The models we will run are ConvNet+LSTM or GRU
You could compute the data size simply with
Besides that your model will of course use memory on the device (parameters + intermediate tensors for backpropagation).
That being said, usually you would use mini-batches instead of loading the complete dataset to the GPU, so save the memory for a larger model.
What’s your use case that you want to load the complete data?
ResNet is ~44M pars, LSTM is ~6M pars. How much VRAM is that?
Assuming nb_channels=3 and byter per element (does element=pixel?) the data volume comes up to ~16Gb.
The video classifiers I’ve seen were trained on datasets like UCF101 with very short video. I have videos that have a few very different scenes in them, and I can’t extract 1 frame/minute, because LSTM won’t be able to learn the context, so it must be roghly 1FPS, which in total comes up to 5K frames, and they have to be large (e.g. 512x512).
1 video=1 data point.
One more thing I don’t quite understand about DataLoader: if I have a minibatch_size=1, once that one datapoint (video) is fed forward, can I remove it from the GPU to load a new one, so the amount of used VRAM remains the same? This didn’t seem to work that way, but maybe I did something wrong?
Also, when the data is fed through the networks, how does this impact VRAM? Is every layer loaded on the GPU on top of the dataloader with the minibatch and the models?
By default the model parameters will be stored as FP32, so each value will take 4 Bytes.
Note that the activation, which are created during the forward pass, will also use some memory.
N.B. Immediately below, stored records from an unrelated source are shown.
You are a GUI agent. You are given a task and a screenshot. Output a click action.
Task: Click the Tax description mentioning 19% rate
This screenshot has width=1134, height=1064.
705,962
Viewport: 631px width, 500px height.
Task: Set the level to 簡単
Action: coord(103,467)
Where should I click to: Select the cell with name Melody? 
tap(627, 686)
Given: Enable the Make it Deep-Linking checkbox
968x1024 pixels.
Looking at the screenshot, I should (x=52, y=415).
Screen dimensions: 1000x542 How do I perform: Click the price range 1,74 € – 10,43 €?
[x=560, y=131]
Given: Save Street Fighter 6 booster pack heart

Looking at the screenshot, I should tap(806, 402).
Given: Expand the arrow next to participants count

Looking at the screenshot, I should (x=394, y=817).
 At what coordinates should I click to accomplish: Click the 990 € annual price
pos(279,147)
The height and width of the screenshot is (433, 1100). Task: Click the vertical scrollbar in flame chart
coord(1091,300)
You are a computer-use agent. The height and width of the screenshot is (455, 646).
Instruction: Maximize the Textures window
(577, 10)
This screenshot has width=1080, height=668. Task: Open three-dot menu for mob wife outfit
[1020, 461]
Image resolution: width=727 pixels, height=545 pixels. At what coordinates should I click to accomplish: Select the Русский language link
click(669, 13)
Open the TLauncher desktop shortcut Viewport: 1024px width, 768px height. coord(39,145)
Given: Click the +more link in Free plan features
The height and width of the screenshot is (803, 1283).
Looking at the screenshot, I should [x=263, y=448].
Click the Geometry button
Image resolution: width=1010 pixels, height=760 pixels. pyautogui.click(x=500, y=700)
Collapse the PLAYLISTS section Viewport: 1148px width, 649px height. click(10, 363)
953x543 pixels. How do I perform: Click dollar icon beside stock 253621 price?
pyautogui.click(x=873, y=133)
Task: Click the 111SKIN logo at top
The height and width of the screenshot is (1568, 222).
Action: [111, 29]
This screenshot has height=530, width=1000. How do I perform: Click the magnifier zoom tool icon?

The activation shape would depend on the input shape and the layer setup.
After training on one mini-batch you will be able to reuse the memory and feed the next mini-batch for training. Did you see a growing memory usage?
The model is usually loaded onto the GPU before training. Each batch given from the
DataLoader will be pushed to the GPU in the training loop to keep the memory usage low.
The largest I could load on the GPU was 20 frames from 10 videos 128x128 each. Any sort of increase (size or number of frames) lead to CUDA out of memory error.
I tried first
batch_size=1 (here 1 data sample is a vector of N frames from 1 video) with a larger number of frames and
batch_size=10 with 20 frames. The former always led to CUDA out of memory error, so I decided that somehow the batch stays on GPU (I can’t find another explanation).
How many frames did you use in the former approach?
The memory usage depends also on your model architecture.
E.g. if you are using an RNN, trading the sequence length for the batch size might not result in the same memory usage.